Turns out a lot of us are still clueless when it comes to how much we’re eating. Thankfully, help is at hand…
Despite all the healthy information you may have read or heard, our perceived portion sizes are still four times the recommended amount. This can lead to demotivation and frustration if controlling your food intake is your ultimate goal. If you’re feeling this way after a gruelling winter, then you may have unknowingly fallen victim to portion distortion.
Did you know a serving of cheese is the size of just two fingers?! Just this tiny amount of cheese will set you back 114 calories and lump 10g of fat into your belly. You can keep cheese portions lower by using thin slices of cheese instead of grated to reduce consumption.
Meat is important for building muscle and increasing your iron and protein intake, but too much is actually not very good for you. The recommended portion size is just the size of your palm, around one-third of a typical meat-lover’s portion. Our nutritionist, Ashley English, advises “splitting your macros.” She continues: “One quarter of your plate should be low GI carbs with equal portions of protein and healthy veg. This will help understand how the meat portion should look on your plate.”

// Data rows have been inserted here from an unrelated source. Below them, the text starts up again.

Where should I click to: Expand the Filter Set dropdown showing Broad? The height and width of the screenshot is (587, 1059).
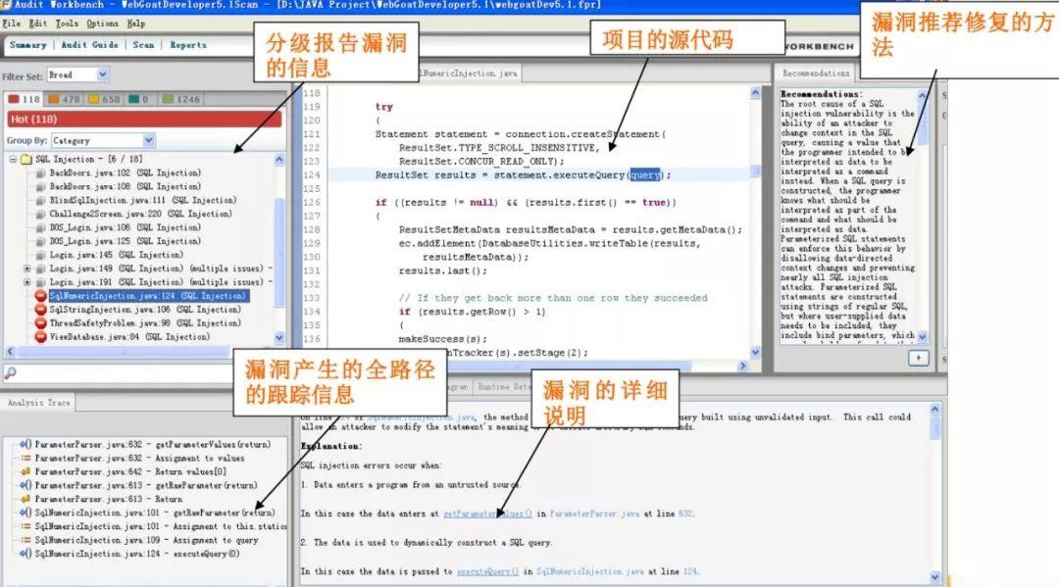99,73
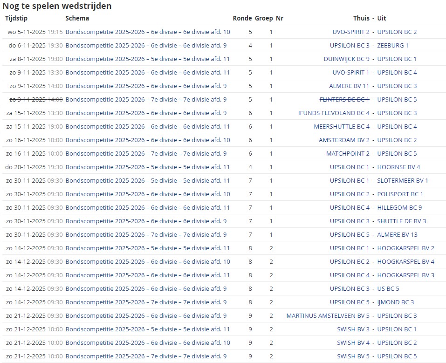The width and height of the screenshot is (446, 363).
Task: Open DUINWIJCK BC 9 team page
Action: coord(346,59)
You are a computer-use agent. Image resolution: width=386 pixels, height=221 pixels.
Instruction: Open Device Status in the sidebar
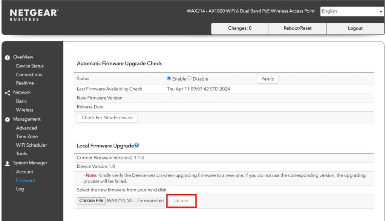pos(30,66)
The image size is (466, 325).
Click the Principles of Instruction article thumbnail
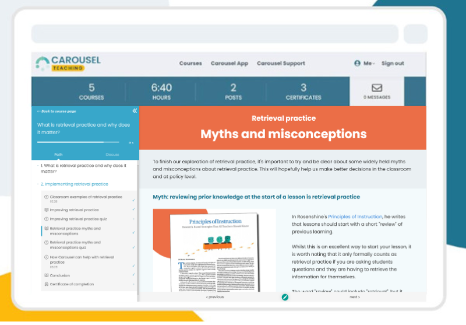coord(214,251)
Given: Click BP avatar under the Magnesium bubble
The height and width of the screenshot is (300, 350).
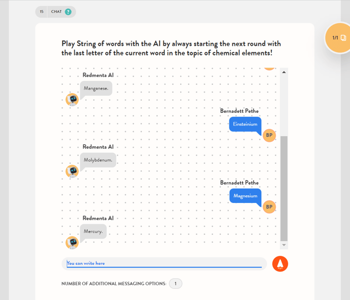Looking at the screenshot, I should pyautogui.click(x=269, y=206).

Okay, we all know ice cream is incredibly high in sugar and fat, but did you know that your recommended portion size for the creamy stuff is only one small scoop? That’s about one fifth of an ice-cream sundae and about one 20th of a regular tub of Ben & Jerry’s!
Pasta is naturally high in carbs, and with all the sauces and cheese typically added, a pasta dish can come up to around 1,000 calories! Try a low-calorie, high-protein pasta meal that doesn’t over-step your recommended portion amount to stay in line.
For more information on how you can control your portion sizes,
visit Exante Diet for high quality, expertly portioned meals.
Other top tips you can employ to keep your portions under control are:
• Use a smaller plate. The look of more food on your plate will tell you you’re full.
• Drink water more regularly. Hunger can sometimes be confused with thirst.
• Prep your meals. This way you’re not making meals whilst hungry.